Excerpts from a dataset
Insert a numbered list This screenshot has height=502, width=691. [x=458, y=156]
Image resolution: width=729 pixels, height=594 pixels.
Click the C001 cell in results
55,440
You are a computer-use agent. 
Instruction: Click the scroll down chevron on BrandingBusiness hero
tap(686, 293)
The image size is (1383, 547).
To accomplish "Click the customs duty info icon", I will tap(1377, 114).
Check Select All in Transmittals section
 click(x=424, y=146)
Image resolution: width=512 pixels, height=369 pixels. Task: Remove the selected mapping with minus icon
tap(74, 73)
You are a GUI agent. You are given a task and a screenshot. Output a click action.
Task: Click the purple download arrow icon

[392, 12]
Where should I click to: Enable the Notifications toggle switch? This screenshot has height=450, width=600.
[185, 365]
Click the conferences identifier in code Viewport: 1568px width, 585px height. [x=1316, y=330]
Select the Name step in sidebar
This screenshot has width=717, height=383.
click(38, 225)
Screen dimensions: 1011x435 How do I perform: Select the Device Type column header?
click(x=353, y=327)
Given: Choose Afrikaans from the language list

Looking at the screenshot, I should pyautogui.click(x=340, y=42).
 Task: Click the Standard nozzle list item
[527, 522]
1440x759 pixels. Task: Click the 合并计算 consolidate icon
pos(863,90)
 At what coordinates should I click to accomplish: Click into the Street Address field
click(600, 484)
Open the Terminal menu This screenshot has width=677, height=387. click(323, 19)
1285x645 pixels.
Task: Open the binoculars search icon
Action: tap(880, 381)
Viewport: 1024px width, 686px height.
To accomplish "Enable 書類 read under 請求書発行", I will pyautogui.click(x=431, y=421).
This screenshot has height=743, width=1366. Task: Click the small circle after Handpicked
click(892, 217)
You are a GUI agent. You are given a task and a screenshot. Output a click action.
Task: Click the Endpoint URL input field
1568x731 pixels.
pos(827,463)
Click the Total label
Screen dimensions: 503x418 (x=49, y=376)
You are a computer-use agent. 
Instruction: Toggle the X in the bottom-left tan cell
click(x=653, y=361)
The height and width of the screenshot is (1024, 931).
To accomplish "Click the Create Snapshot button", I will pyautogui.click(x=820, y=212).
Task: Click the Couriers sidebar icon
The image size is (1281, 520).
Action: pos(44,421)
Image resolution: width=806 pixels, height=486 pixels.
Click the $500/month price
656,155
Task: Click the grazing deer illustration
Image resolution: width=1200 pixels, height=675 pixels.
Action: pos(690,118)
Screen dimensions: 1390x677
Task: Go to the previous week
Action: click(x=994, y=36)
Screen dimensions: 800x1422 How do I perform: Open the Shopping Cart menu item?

_TASK ITEM_. Your task is to retype all the records above with nothing left out.

_REPLY TO THE EXERCISE_.
Insert a numbered list This screenshot has height=502, width=691. [x=458, y=156]
Image resolution: width=729 pixels, height=594 pixels.
Click the C001 cell in results
55,440
You are a computer-use agent. 
Instruction: Click the scroll down chevron on BrandingBusiness hero
tap(686, 293)
The image size is (1383, 547).
To accomplish "Click the customs duty info icon", I will tap(1377, 114).
Check Select All in Transmittals section
 click(x=424, y=146)
Image resolution: width=512 pixels, height=369 pixels. Task: Remove the selected mapping with minus icon
tap(74, 73)
You are a GUI agent. You are given a task and a screenshot. Output a click action.
Task: Click the purple download arrow icon

[392, 12]
Where should I click to: Enable the Notifications toggle switch? This screenshot has height=450, width=600.
[185, 365]
Click the conferences identifier in code Viewport: 1568px width, 585px height. [x=1316, y=330]
Select the Name step in sidebar
This screenshot has width=717, height=383.
click(38, 225)
Screen dimensions: 1011x435 How do I perform: Select the Device Type column header?
click(x=353, y=327)
Given: Choose Afrikaans from the language list

Looking at the screenshot, I should pyautogui.click(x=340, y=42).
 Task: Click the Standard nozzle list item
[527, 522]
1440x759 pixels. Task: Click the 合并计算 consolidate icon
pos(863,90)
 At what coordinates should I click to accomplish: Click into the Street Address field
click(600, 484)
Open the Terminal menu This screenshot has width=677, height=387. click(323, 19)
1285x645 pixels.
Task: Open the binoculars search icon
Action: tap(880, 381)
Viewport: 1024px width, 686px height.
To accomplish "Enable 書類 read under 請求書発行", I will pyautogui.click(x=431, y=421).
This screenshot has height=743, width=1366. Task: Click the small circle after Handpicked
click(892, 217)
You are a GUI agent. You are given a task and a screenshot. Output a click action.
Task: Click the Endpoint URL input field
1568x731 pixels.
pos(827,463)
Click the Total label
Screen dimensions: 503x418 (x=49, y=376)
You are a computer-use agent. 
Instruction: Toggle the X in the bottom-left tan cell
click(x=653, y=361)
The height and width of the screenshot is (1024, 931).
To accomplish "Click the Create Snapshot button", I will pyautogui.click(x=820, y=212).
Task: Click the Couriers sidebar icon
The image size is (1281, 520).
Action: pos(44,421)
Image resolution: width=806 pixels, height=486 pixels.
Click the $500/month price
656,155
Task: Click the grazing deer illustration
Image resolution: width=1200 pixels, height=675 pixels.
Action: pos(690,118)
Screen dimensions: 1390x677
Task: Go to the previous week
Action: click(x=994, y=36)
Screen dimensions: 800x1422 How do I perform: Open the Shopping Cart menu item?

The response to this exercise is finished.